Lituma y Chunga forman parte del mundo literario de Mario Vargas Llosa. Ambos aparecen engendrados en La casa Verde, un burdel donde se practica el sexo más enrevesado, maridos prostituyendo a esposas en insurgen a la vida Los inconquistables, esa horda de cafiches, que viven de sus amantes sin importar las habladurías que siempre habrá. En La historia de Mayta, sufrí el más delicioso engaño. Alejandro Mayta un militante trotskista, se pasa la vida conspirando como miembro de una célula revolucionaria, mientras vive plenamente su condición de marica. Al final Vagas llosa confiesa que Mayta jamás ha sido homosexual. Sin embargo, fue tal la truculencia narrativa, que no alcanzo a delinear un perfil diferente. Una prueba más de la verdad de las mentiras.

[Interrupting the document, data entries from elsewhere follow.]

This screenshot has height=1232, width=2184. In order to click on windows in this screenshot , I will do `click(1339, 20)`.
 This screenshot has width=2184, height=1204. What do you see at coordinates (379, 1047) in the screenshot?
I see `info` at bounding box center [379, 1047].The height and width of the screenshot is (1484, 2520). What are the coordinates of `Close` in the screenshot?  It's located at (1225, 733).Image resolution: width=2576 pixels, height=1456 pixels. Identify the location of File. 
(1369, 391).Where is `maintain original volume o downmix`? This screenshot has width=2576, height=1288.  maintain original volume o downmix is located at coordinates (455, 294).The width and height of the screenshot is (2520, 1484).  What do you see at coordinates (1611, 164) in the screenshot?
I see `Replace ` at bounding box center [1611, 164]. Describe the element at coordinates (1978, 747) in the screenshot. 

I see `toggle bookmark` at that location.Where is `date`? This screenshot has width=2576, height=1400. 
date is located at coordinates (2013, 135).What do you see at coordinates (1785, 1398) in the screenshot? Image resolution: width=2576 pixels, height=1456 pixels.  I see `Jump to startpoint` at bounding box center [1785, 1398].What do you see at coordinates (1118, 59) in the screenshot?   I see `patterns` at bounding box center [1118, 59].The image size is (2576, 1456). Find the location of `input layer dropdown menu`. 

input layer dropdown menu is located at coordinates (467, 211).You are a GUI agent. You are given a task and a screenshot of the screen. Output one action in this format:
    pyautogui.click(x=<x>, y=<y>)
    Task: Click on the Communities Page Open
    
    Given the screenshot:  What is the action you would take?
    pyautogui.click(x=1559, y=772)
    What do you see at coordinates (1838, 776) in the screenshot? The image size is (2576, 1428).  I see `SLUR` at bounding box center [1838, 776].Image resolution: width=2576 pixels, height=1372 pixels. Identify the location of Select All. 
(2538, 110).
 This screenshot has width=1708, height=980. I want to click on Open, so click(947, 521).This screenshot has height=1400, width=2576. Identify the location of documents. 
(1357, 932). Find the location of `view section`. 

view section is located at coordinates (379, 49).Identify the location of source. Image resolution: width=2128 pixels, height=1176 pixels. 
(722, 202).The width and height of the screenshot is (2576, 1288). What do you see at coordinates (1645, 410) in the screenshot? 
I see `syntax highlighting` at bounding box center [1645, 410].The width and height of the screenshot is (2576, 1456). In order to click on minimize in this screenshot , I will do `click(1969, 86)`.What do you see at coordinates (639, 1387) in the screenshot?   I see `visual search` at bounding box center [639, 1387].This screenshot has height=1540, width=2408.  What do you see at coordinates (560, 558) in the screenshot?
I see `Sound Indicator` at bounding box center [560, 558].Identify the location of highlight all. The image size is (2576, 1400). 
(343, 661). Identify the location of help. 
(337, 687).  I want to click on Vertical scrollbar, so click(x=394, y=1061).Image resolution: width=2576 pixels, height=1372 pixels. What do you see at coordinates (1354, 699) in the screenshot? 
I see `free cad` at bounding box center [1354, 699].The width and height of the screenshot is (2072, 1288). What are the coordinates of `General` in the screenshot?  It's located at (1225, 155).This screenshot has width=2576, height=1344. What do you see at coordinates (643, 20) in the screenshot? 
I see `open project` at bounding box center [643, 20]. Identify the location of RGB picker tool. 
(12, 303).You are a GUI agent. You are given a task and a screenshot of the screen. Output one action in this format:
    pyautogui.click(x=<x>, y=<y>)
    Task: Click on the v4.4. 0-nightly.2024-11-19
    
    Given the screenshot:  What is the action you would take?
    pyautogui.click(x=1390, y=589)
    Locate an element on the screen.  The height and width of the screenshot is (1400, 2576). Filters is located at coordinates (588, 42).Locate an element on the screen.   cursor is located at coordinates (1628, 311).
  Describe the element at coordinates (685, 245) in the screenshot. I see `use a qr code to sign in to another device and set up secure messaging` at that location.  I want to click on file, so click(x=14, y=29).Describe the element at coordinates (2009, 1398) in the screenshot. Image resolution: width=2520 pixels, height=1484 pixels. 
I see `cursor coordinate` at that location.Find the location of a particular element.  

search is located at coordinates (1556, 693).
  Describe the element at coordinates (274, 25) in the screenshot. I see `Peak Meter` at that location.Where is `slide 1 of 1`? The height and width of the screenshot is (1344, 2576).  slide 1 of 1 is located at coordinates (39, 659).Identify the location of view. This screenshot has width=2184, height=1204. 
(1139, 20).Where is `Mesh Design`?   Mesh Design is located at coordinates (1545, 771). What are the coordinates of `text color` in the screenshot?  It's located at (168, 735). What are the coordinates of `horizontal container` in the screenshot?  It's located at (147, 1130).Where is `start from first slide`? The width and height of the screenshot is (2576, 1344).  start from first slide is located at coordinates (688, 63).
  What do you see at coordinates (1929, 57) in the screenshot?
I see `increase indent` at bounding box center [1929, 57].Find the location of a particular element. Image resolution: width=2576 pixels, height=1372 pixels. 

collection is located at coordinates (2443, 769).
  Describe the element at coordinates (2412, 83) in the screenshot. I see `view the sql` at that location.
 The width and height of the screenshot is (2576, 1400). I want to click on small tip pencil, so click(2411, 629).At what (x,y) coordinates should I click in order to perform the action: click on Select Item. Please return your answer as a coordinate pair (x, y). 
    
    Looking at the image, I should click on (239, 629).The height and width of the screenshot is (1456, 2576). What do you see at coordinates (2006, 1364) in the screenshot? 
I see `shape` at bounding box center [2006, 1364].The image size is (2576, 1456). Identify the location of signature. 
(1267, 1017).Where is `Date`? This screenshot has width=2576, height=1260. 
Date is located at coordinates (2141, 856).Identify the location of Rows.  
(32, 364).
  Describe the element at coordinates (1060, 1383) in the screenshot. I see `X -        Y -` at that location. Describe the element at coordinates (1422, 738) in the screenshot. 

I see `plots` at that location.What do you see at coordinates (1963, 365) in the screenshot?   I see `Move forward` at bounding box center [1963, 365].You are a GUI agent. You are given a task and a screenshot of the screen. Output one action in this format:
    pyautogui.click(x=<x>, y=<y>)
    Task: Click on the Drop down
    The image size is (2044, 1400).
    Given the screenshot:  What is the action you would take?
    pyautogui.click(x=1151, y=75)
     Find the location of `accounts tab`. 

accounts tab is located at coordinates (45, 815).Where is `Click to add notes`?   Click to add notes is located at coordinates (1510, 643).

El sexo en Vargas Llosa porta una carga explosiva. Es su manera de acercarse a uno de los más dulces placeres. Una forma para mucho escandalosa y desafiante, como debe ser toda manera de acercarse al sexo. El amor es una cosa distinta, más profunda y enternecedora, en donde a veces falta y otras, sobra el ingrediente sexual.